The convention with Nicaragua now transmitted is similar in its provisions to that with’ Honduras already before the Senate, and the weighty considerations of national and international policy which I advanced as counseling the consummation of the convention with Honduras are equally pertinent and applicable to the convention with Nicaragua. I deem it of paramount importance that both conventions should be ratified as contributing to the peace of Central America, for the fostering of which, under the Washington conventions of 1907, a moral obligation at least rests upon the United States.

Not only this, but a further responsibility is thrown upon us by the Monroe doctrine. Much of the debt of Nicaragua is external and held in Europe; and, while it may not be claimed that by the Monroe doctrine we may be called upon to protect an American Republic from the payment of its just foreign claims, still complications might result from the attempted enforced collection of such claims, from the involutions of which this Government might not escape. Hence it should be the policy of this Government, especially with respect to countries in geographical proximity to the Canal Zone, to give to them when requested all proper assistance, within the scope of our limitations, in the promotion of peace, in the development of their resources, and in a sound reorganization of their fiscal systems, thus, by contributing to the removal of conditions of turbulence and instability, enabling them by better established governments to take their rightful places among the law-abiding and progressive countries of the world. Better by far is this beneficial and constructive policy in the neighborhood of the Caribbean Sea, the Panama Canal and the Central American Republics, based as it is on the logic of our geographical position, the development of our commerce in the immediate neighborhood of our shores, our moral responsibilities due to a long-standing policy in the region mentioned, as well as, respecting Central America, arising from our relations to the Washington conventions, than it is with listless indifference to view unconcernedly the whole region in fomentations of turbulence, irresponsibly contracting debts that by their own exertions they would never be able to discharge, or to be required, as in several instances in the past, to land our armed forces for the protection of American citizens and their interests from violence, and for the enforcement of the humane provisions of international law for the observance of which in the region concerned this Government, whether rightfully or wrongfully, is held responsible by the world.

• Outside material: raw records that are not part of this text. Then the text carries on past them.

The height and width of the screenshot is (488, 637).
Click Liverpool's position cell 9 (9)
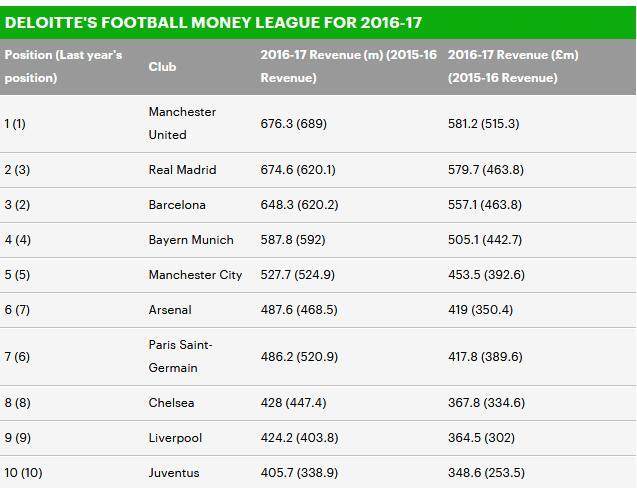[x=17, y=438]
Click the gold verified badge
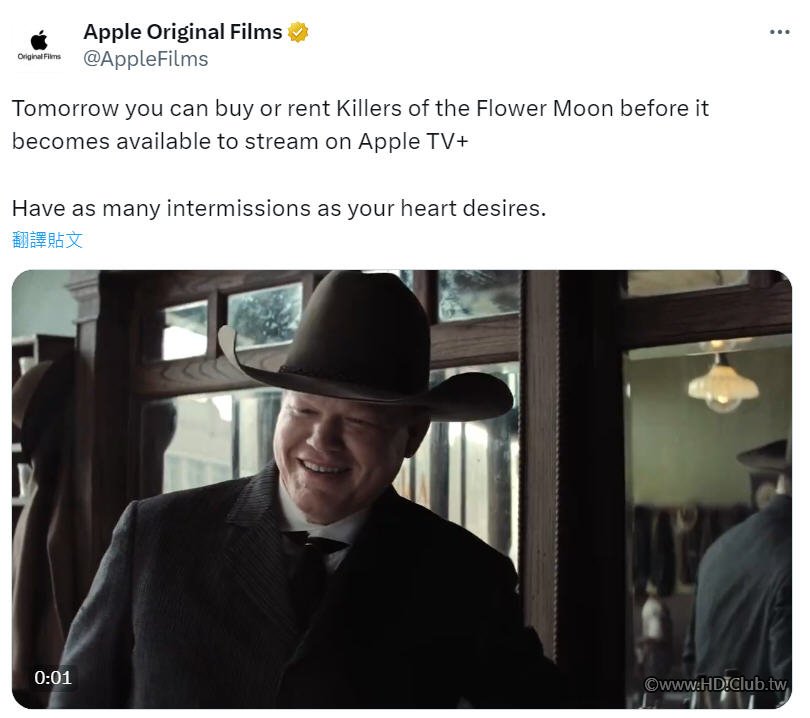The image size is (810, 718). click(298, 32)
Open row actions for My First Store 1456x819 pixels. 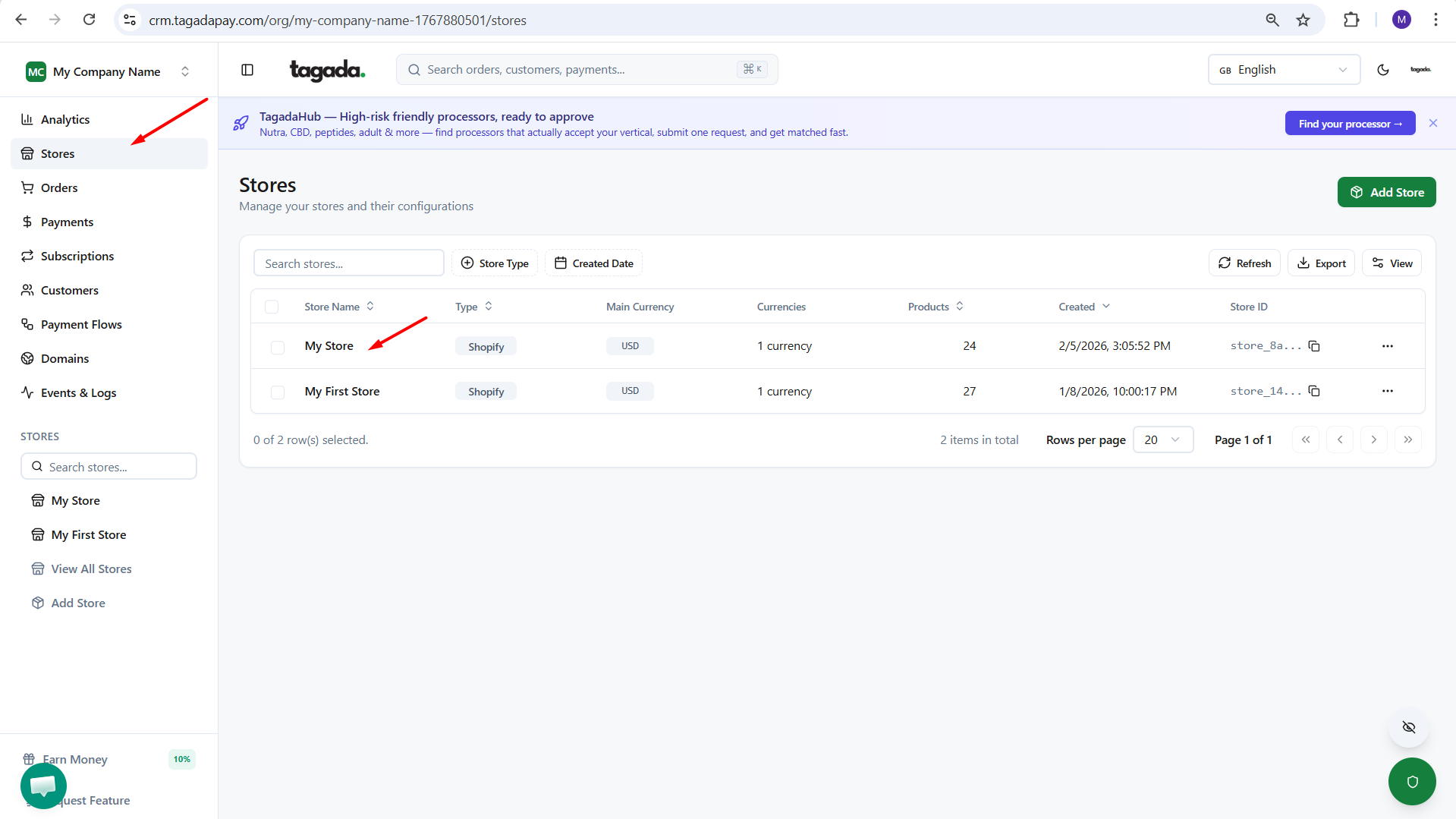1387,391
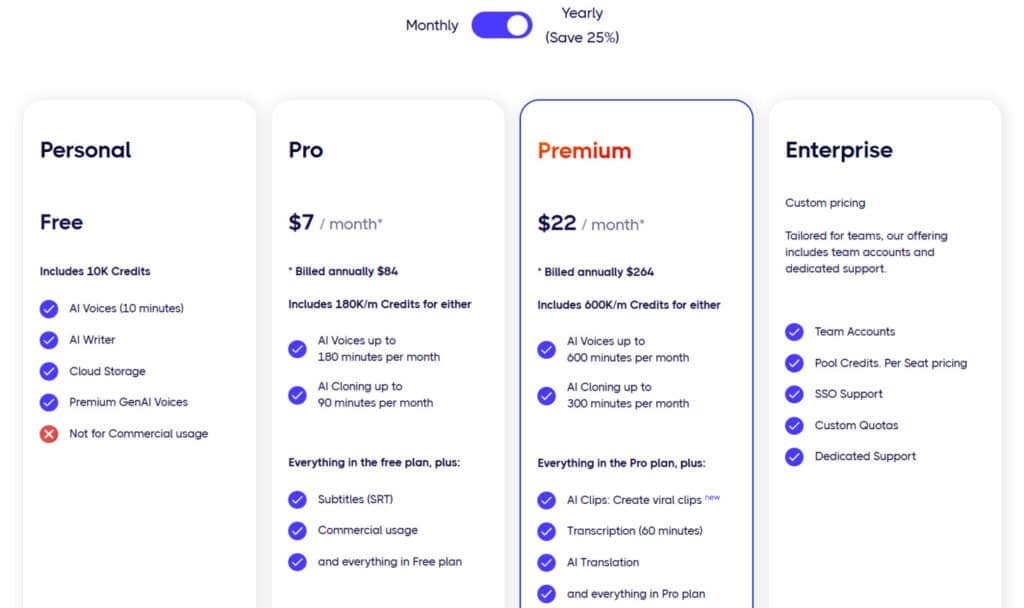The height and width of the screenshot is (608, 1024).
Task: Click the Yearly (Save 25%) label
Action: coord(581,25)
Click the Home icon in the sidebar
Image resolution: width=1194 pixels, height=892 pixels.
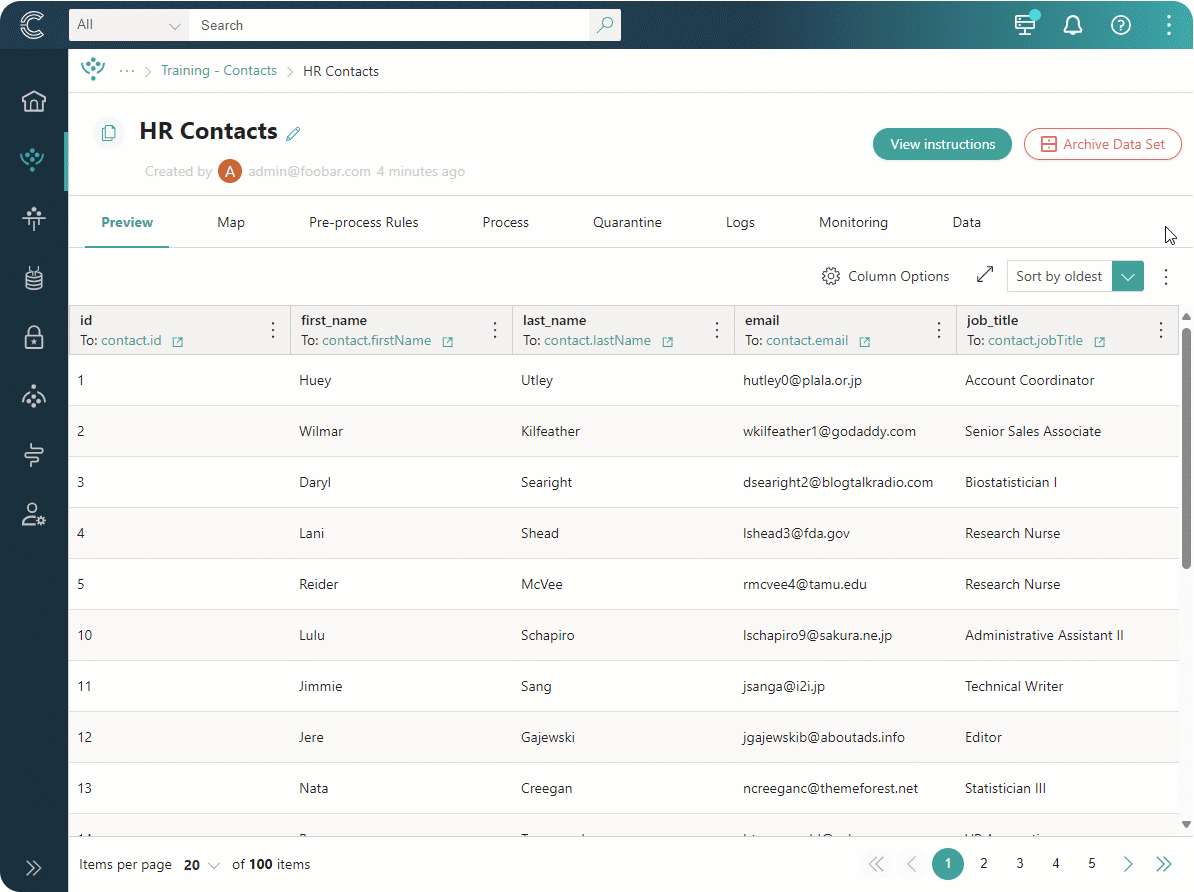(34, 101)
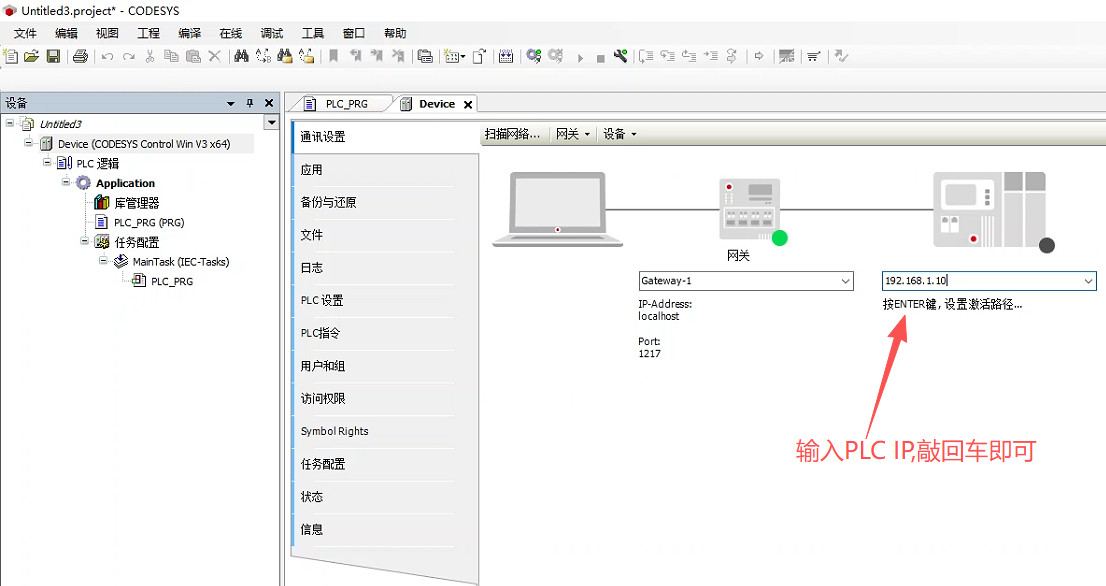Open the 用户和组 settings page

[322, 366]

This convention now laid before the Senate, like the loan convention with Honduras, was drawn and signed, and now stands binding upon the Governments of the United States and Nicaragua, when by them ratified, only in respect to a loan contract when one shall have been signed which shall be finally found satisfactory to both Governments and shall consequently be admitted under the protection of the convention.

It is my judgment the part of wisdom and of statesmanship to ratify both the convention with Nicaragua now submitted and that with Honduras transmitted to the Senate on January 26, 1911, and it is [Page 1074] my earnest hope that I may early receive the advice and consent of the Senate to their ratification.

Wm. H. Taft.

  1. See Honduras, Financial Affairs, p. 555.